What is being asked:
Below are the records; return exactly the lines from the one with "Task: Disable Generate" through the final line, both included, minus any pictures.

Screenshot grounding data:
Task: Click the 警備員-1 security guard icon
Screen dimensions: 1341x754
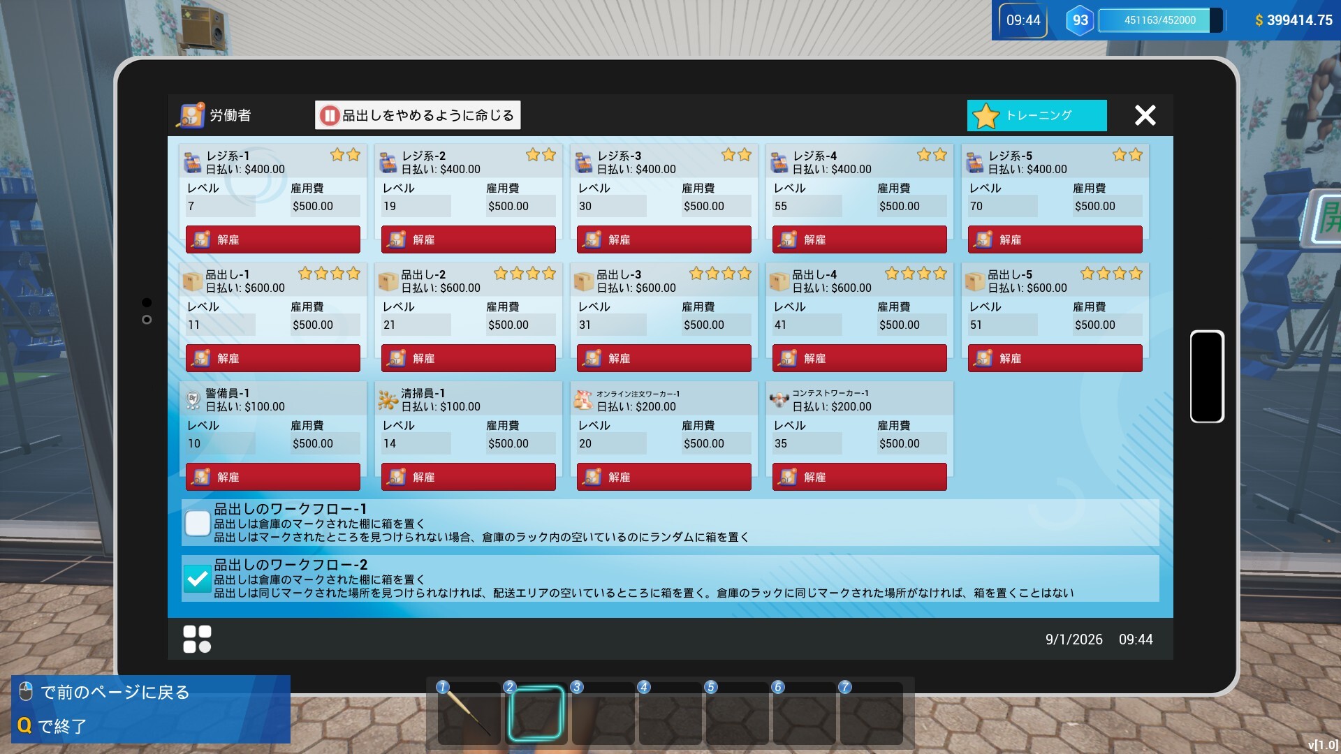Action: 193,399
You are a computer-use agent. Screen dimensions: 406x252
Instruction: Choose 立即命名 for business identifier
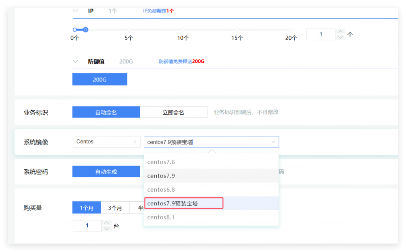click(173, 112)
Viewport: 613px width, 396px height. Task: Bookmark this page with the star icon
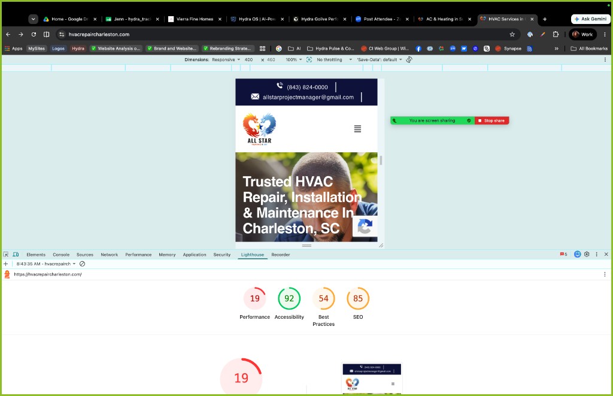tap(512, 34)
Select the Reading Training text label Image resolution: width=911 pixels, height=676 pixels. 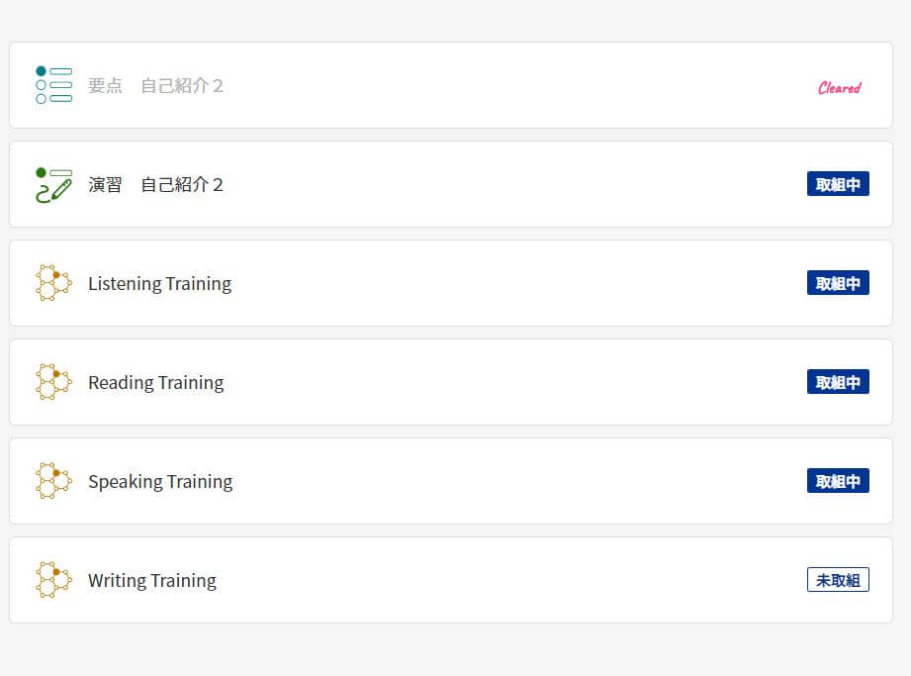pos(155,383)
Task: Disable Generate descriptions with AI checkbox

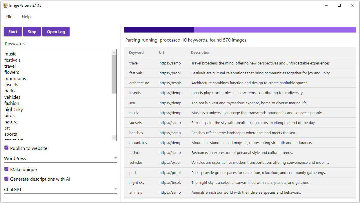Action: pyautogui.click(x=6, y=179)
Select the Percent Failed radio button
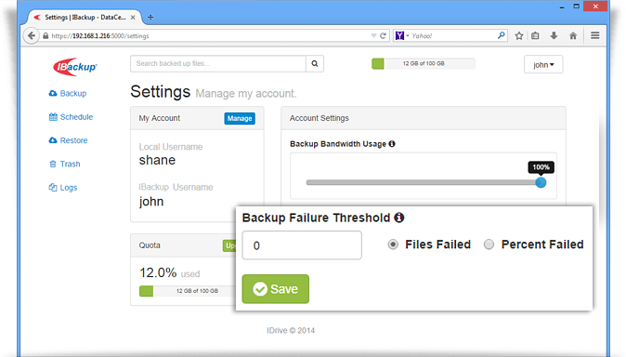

Output for this exercise:
Task: Disable Generate descriptions with AI checkbox

Action: pyautogui.click(x=6, y=179)
Select the Percent Failed radio button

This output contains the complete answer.